What is expected
A word-for-word copy is needed of the line containing "939x636 pixels." and every line after it through the end of the records below, leaving out all pictures.

╭──

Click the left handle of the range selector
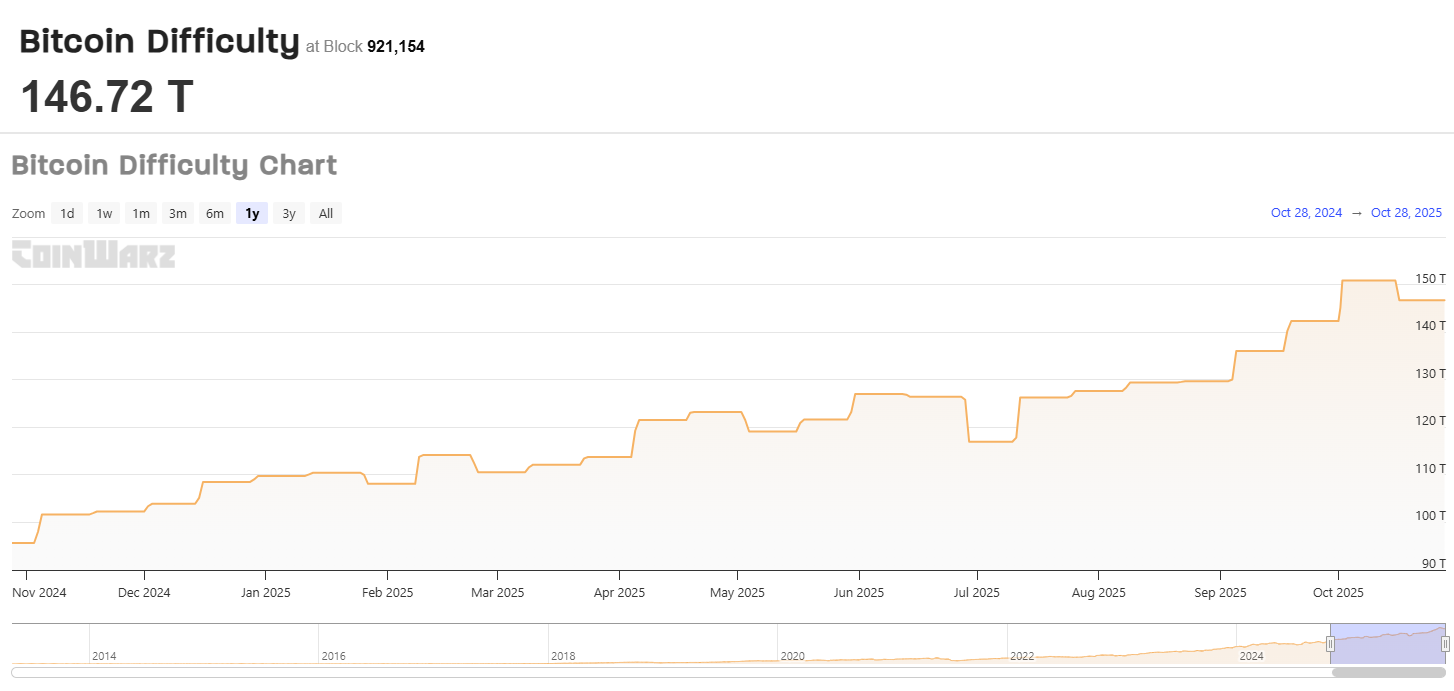 [x=1330, y=645]

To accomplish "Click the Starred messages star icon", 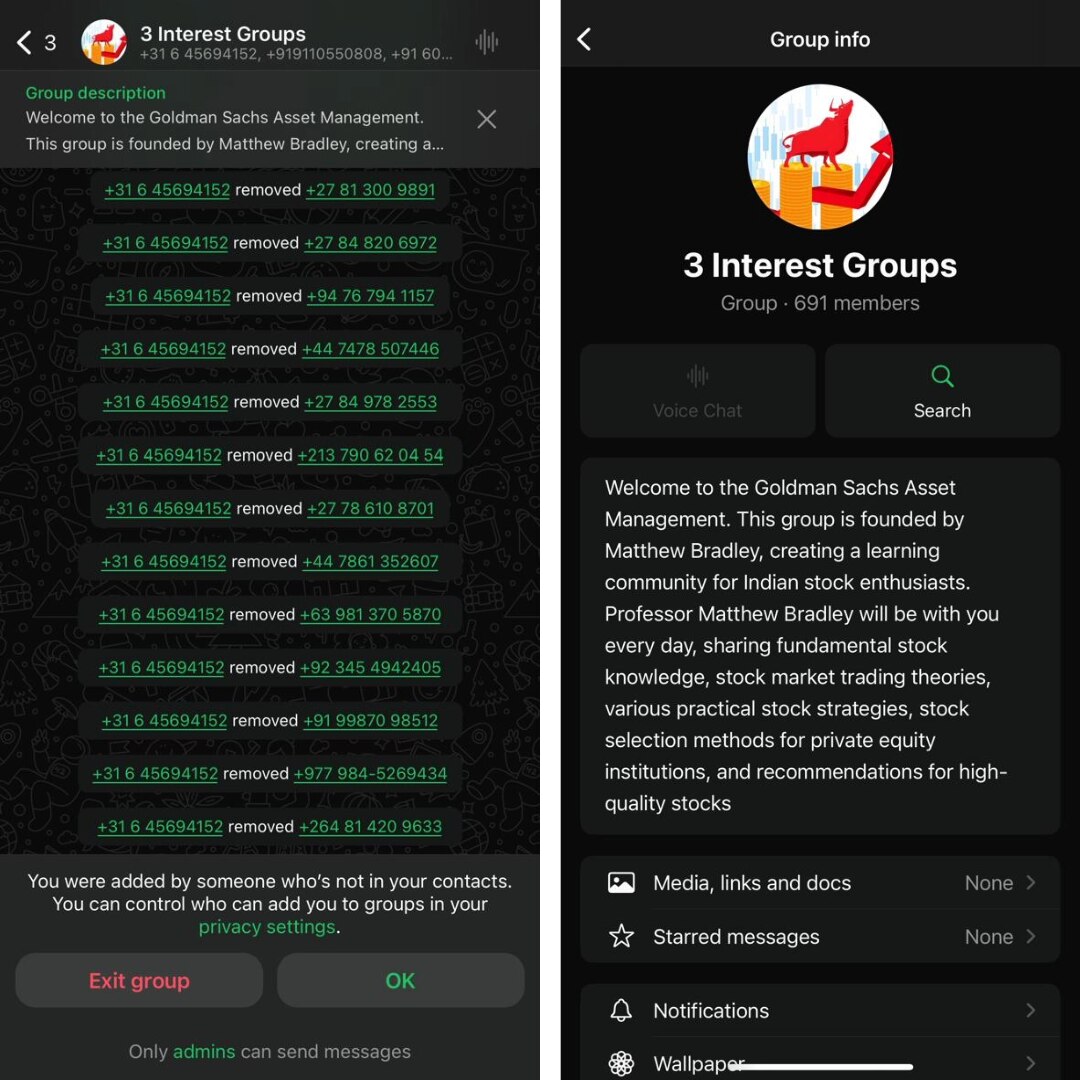I will pos(621,936).
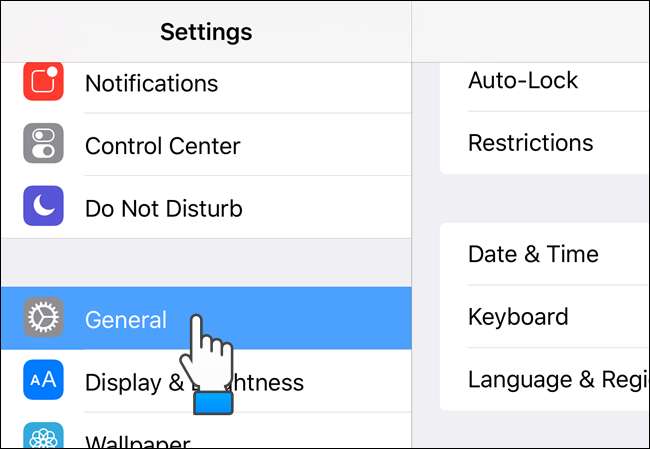Image resolution: width=650 pixels, height=449 pixels.
Task: Open the Auto-Lock option
Action: tap(523, 81)
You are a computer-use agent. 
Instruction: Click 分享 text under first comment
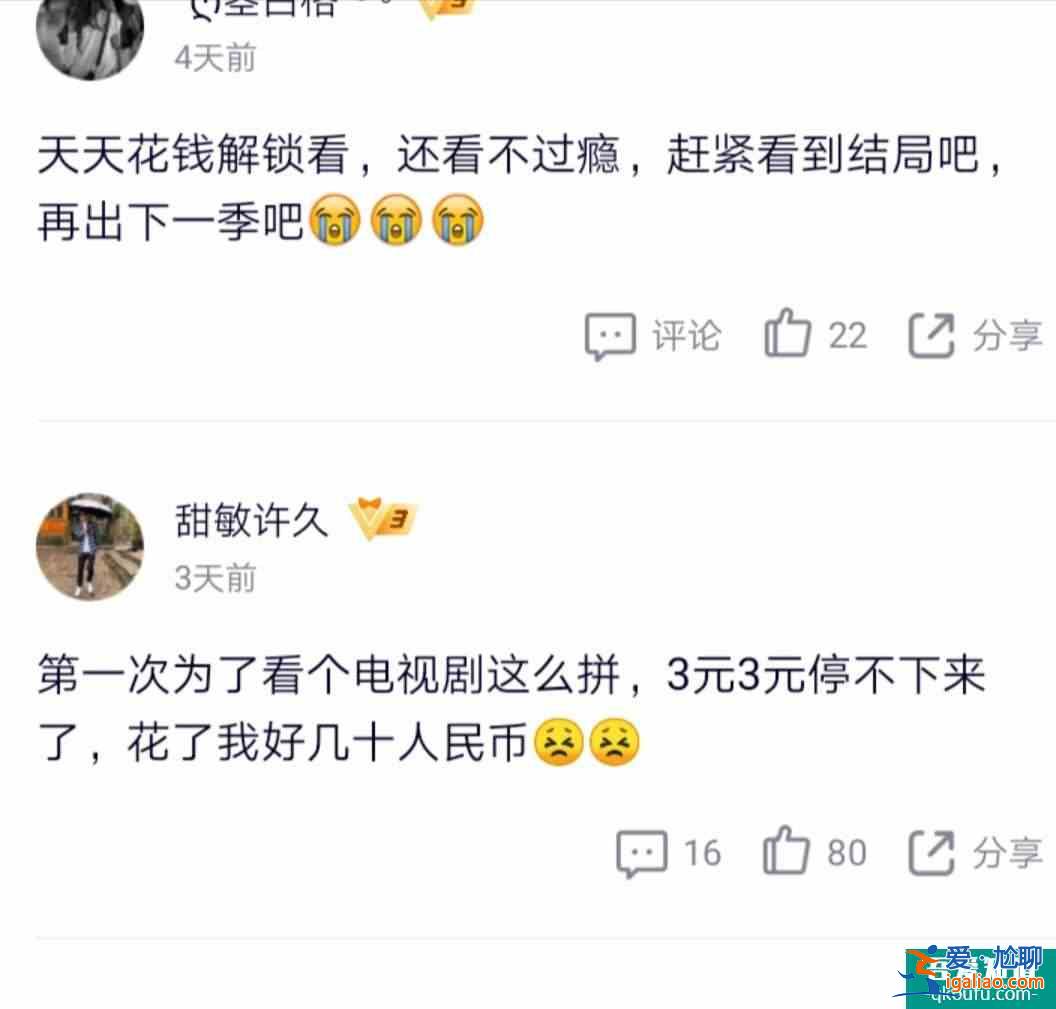tap(1007, 335)
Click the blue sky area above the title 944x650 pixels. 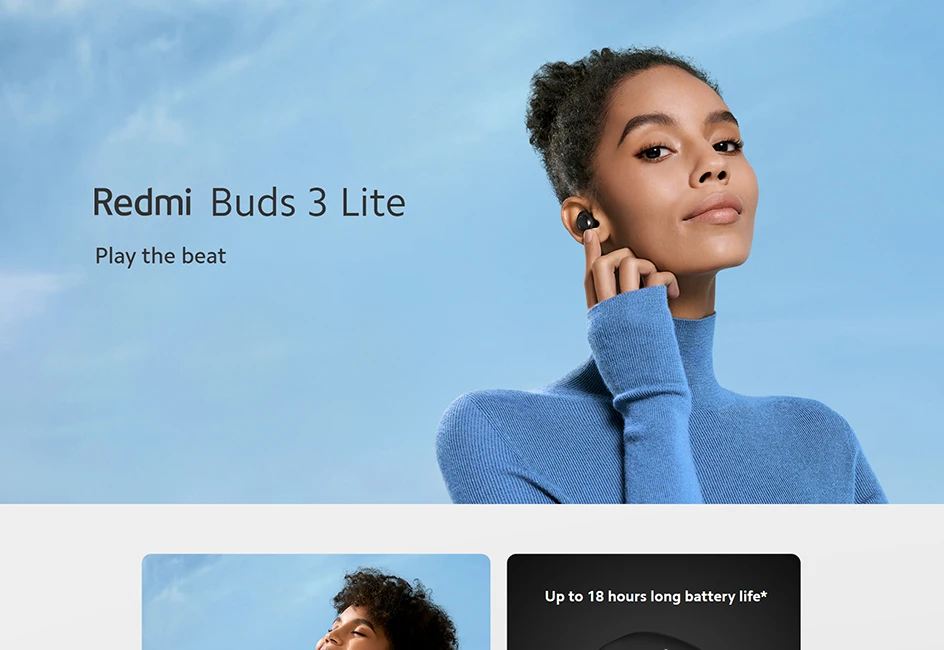pos(241,90)
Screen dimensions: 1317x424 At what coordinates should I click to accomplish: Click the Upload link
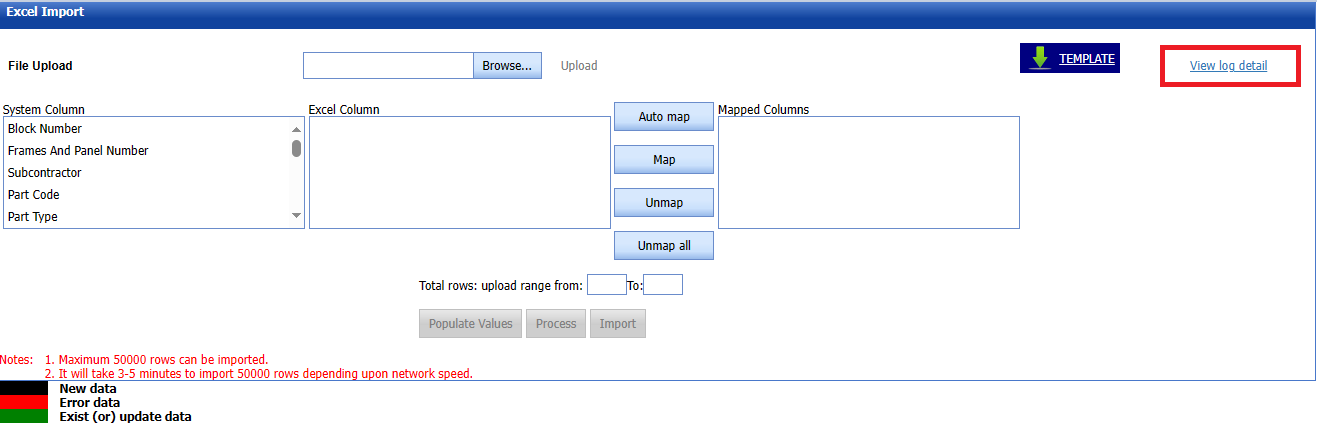pyautogui.click(x=579, y=66)
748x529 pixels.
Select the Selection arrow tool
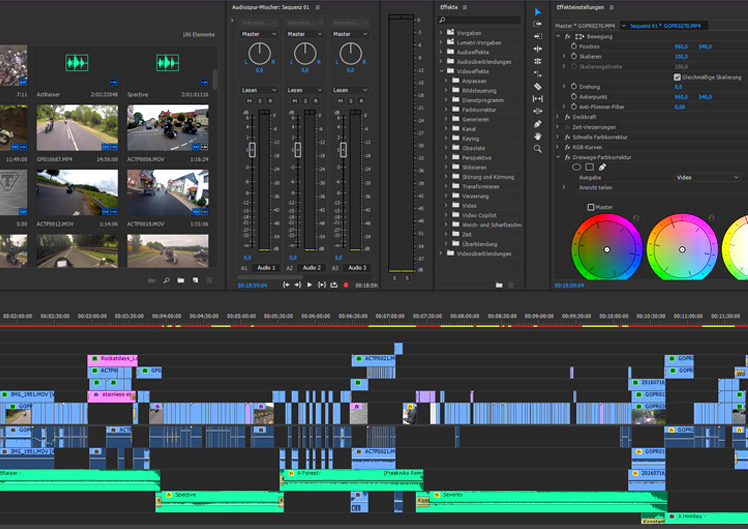pos(537,13)
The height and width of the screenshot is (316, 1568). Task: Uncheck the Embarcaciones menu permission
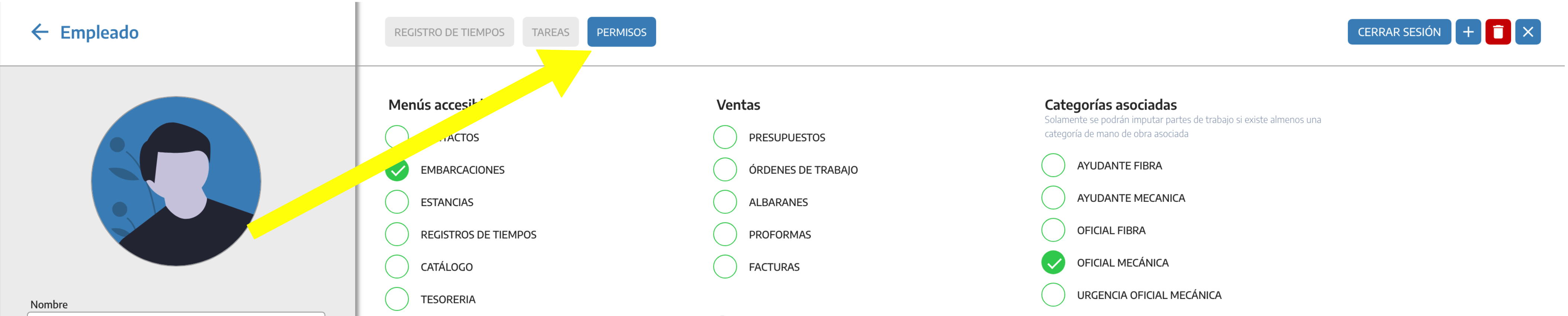[397, 170]
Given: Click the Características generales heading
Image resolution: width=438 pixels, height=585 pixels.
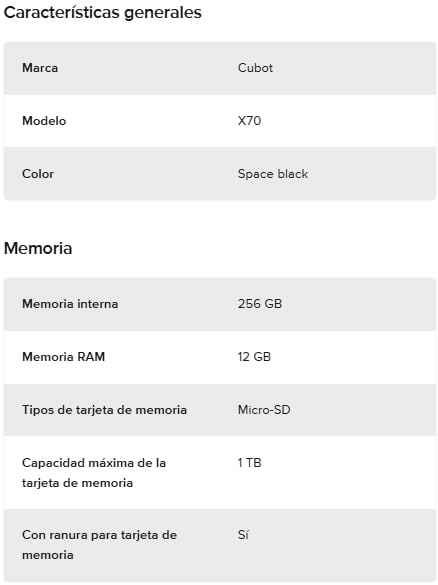Looking at the screenshot, I should click(103, 13).
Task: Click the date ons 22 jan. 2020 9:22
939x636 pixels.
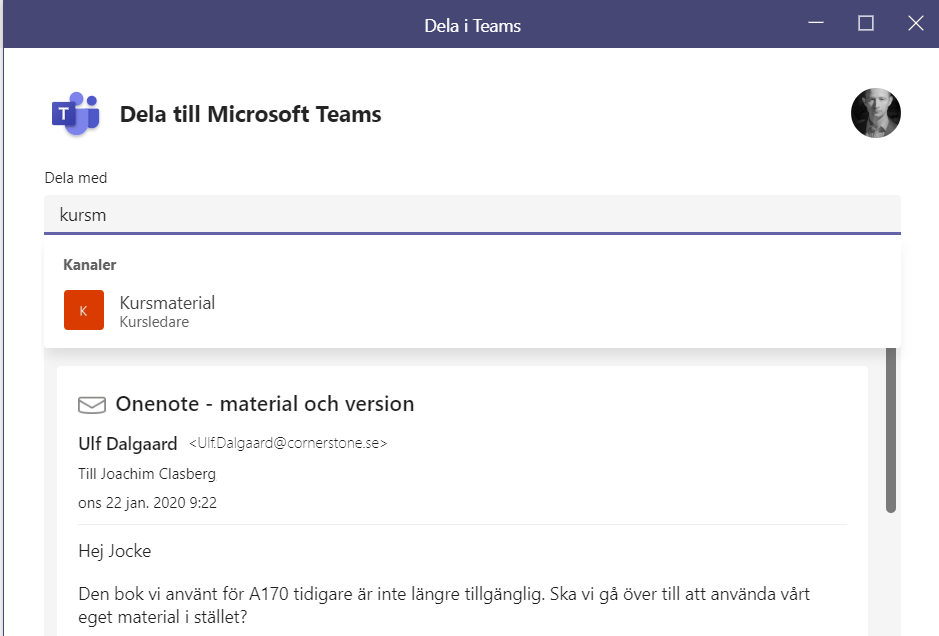Action: coord(147,502)
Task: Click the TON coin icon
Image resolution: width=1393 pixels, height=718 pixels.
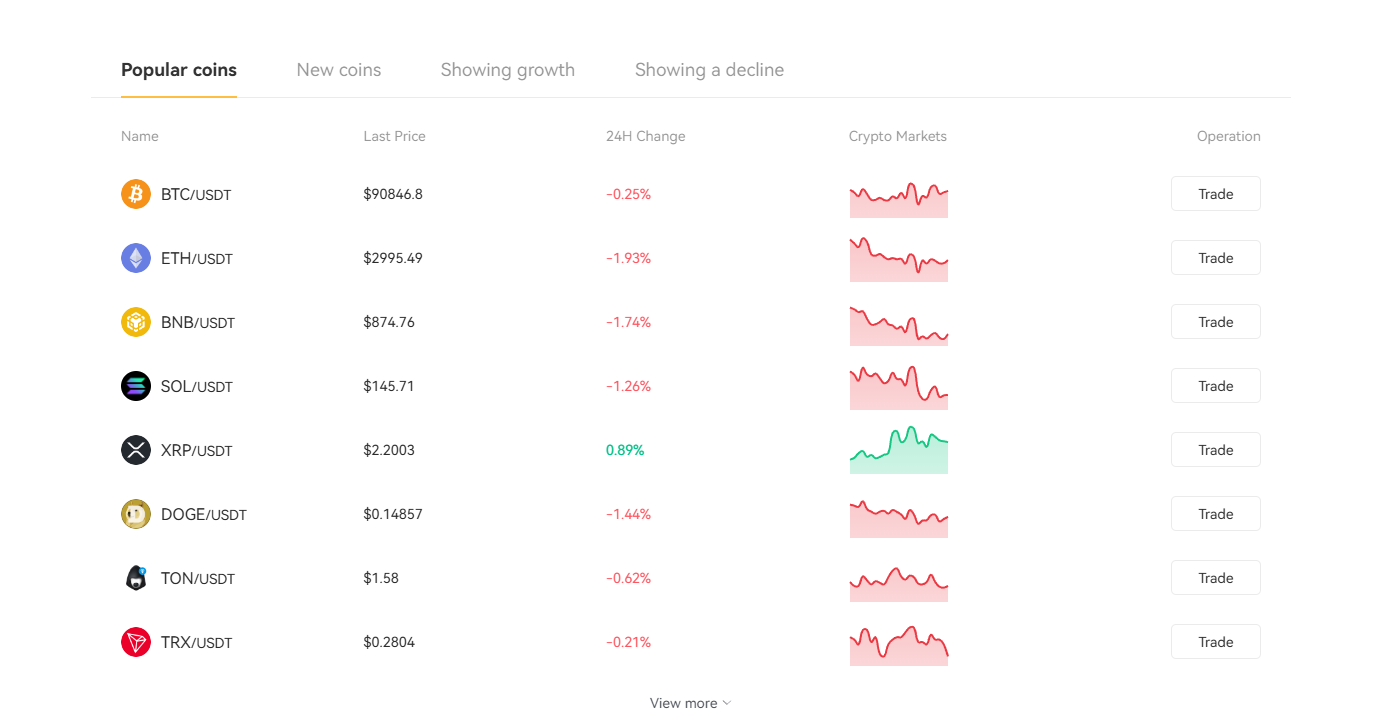Action: click(136, 578)
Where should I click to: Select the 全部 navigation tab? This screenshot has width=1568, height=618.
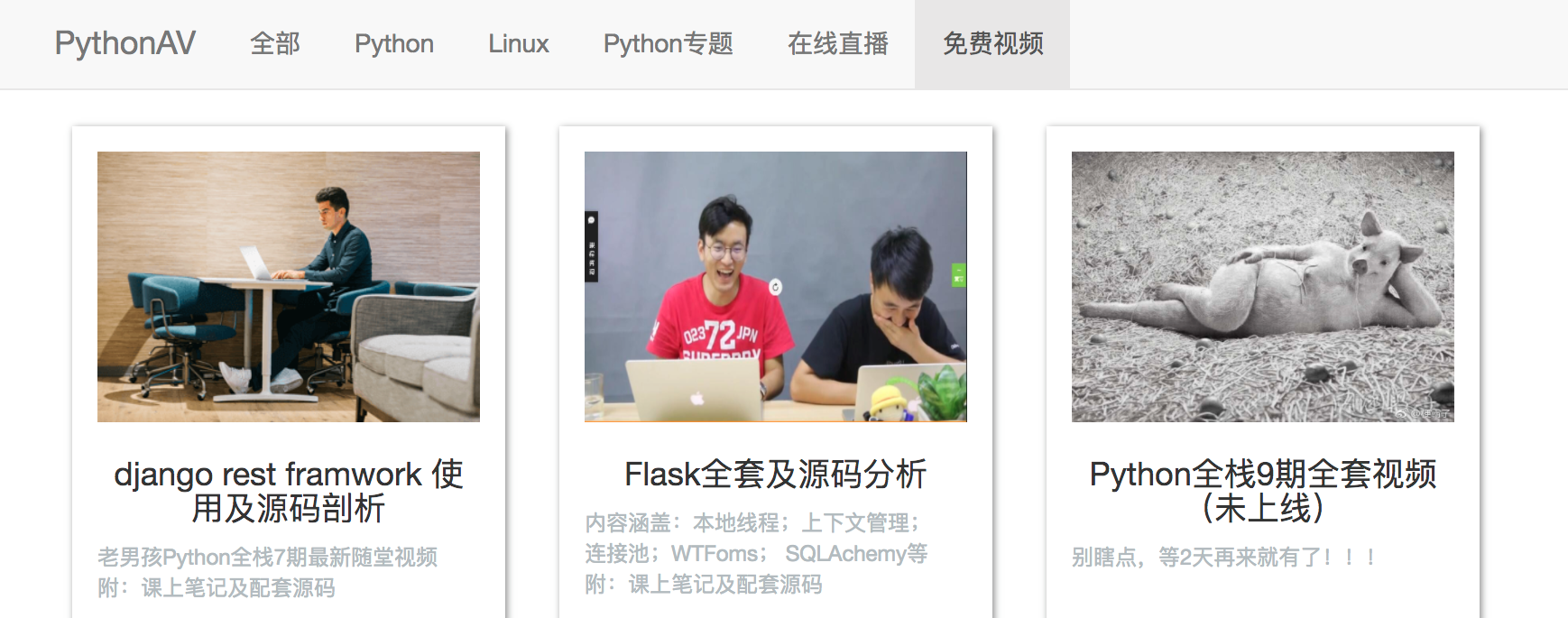point(275,43)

╰──

The answer
939x636 pixels.
Action: coord(147,502)
Task: Click the TON coin icon
Image resolution: width=1393 pixels, height=718 pixels.
Action: click(136, 578)
Where should I click to: Select the 全部 navigation tab? This screenshot has width=1568, height=618.
point(275,43)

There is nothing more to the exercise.